_Задача_
Переведите на английский предложение из отрывка о Сталине ниже: «Этот источник был, однако, ущербен, поскольку чекисты были заинтересованы преувеличивать угрозы, тем самым доказывая свою нужность режиму».

_Отрывок_

···

Трактовка Харриса отличается простотой и элегантностью, и ее можно свести к ряду взаимосвязанных тезисов. В ее центре находится Сталин, но не как безумный диктатор, заинтересованный исключительно в консолидации личной власти, а как революционер, беззаветно преданный ленинской версии марксизма, которая для него свелась к проекту построения социализма в СССР. Решение этой задачи в «мелкобуржуазной среде» и в обстановке «капиталистического окружения» требовало постоянной бдительности, ибо враги были в буквальном смысле повсюду, как внутри, так и вне страны. К тому же, считали Сталин и другие большевики, враги внешние устанавливали связи с врагами внутренними, с которыми у них были одни и те же цели – подорвать усилия по строительству социализма, не допустить его торжества. Сталин считал эти установки само собой разумеющимися, и именно они легли в основу его понимания внутренних и внешних процессов. Важнейшими источниками информации для Сталина были сводки ОГПУ-НКВД. Этот источник был, однако, ущербен, поскольку чекисты были заинтересованы преувеличивать угрозы, тем самым доказывая свою нужность режиму. Еще хуже было то, что Сталин не верил в возможность добросовестной ошибки. Начиная с 1930-х годов он все больше был склонен видеть в любом недостатке, любом провале проявление работы вражеских сил. Некоторые чекисты, в обход своего наркома Генриха Ягоды, подавали свои разработки на стол Сталину, который подчас давал указание начать расследование «вредительской деятельности»; таково было, например, происхождение «шахтинского дела» 1930 г. В период индустриализации положение особенно обострилось, поскольку провалов было очень много, в основном из-за чудовищно нереалистичных плановых контрольных цифр и всеобщего хаоса, царившего в советской экономике. Сталин, однако, упорно отказывался распознать корень проблем в собственной нереалистической стратегии и упорно искал врагов повсюду, в особенности среди «буржуазных» специалистов. Расправа с кулаками была из той же серии – их обвиняли в организации крестьянского сопротивления коллективизации, хотя колхозы были отвратительны для всего крестьянства, не только кулаков, и таким образом проблема состояла в самой избранной цели – коллективизации, а не в сопротивлении «кулачества».

Так возникла ситуация, при которой Сталин был склонен верить лишь информации, поступавшей к нему из ОГПУ-НКВД, которая подтверждала его уже сложившиеся выводы, и отвергать ту, которая им противоречила. Когда применение «физических мер воздействия» по отношению к арестованным стало массовым явлением «в органах», положение стало еще хуже, поскольку Сталин попросту отказывался верить, что вырванные под пыткой показания не заслуживают доверия. В том случае, если они подтверждали его страхи и опасения, он считал их правильными. Если же такие показания противоречили его уже сложившемуся мнению, он требовал новых пыток, пока арестованный не подписывал того, что Сталин от него ждал.

···

_Выборка материала_
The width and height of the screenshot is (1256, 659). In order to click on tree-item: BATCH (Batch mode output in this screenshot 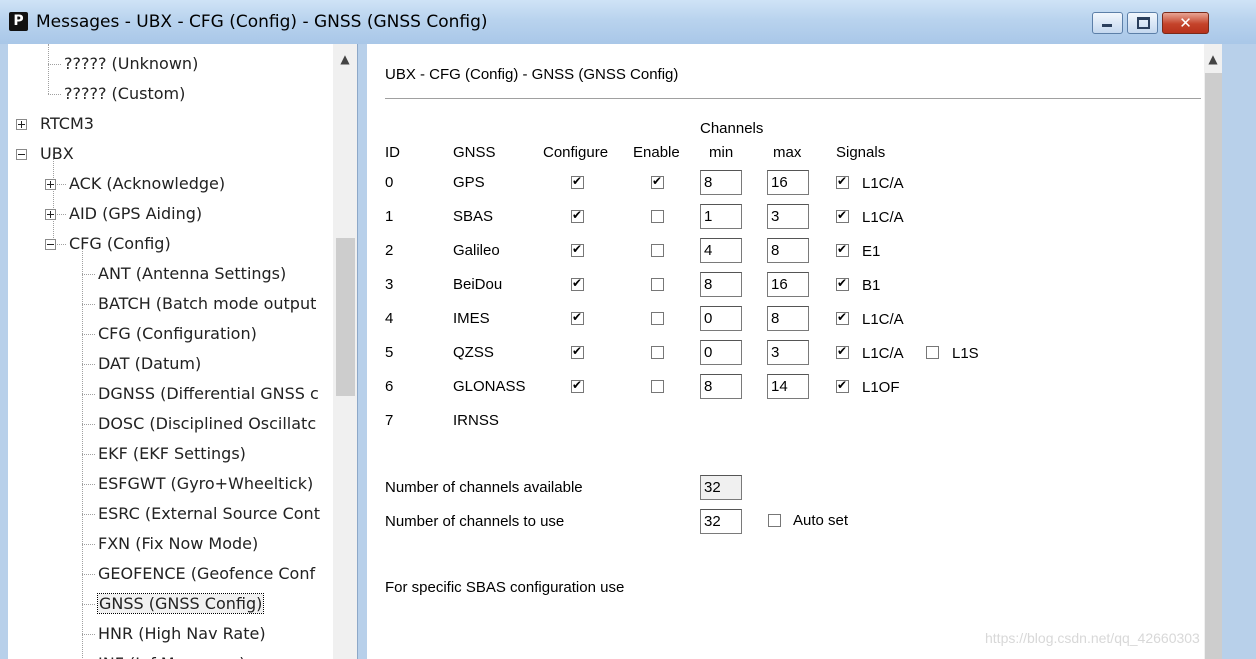, I will do `click(207, 304)`.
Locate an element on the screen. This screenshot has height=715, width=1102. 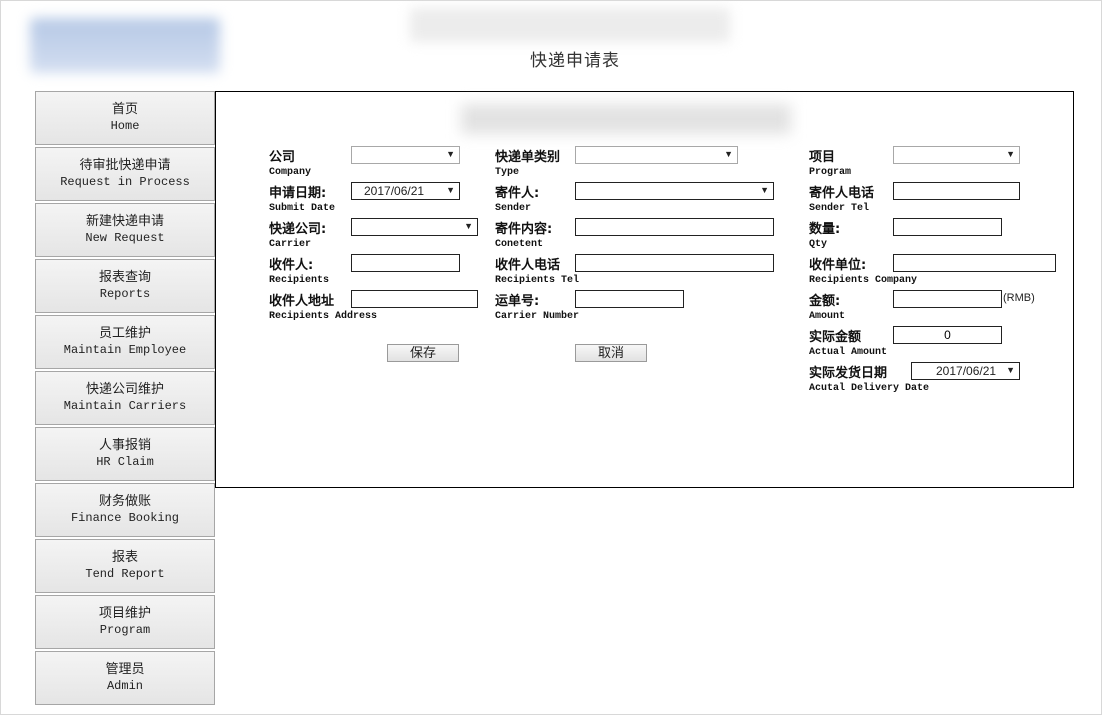
recipients-address-input-wrap is located at coordinates (414, 299).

···

_Ответ_
This source, however, was flawed, since the Chekists had an interest in exaggerating threats, thereby proving their usefulness to the regime.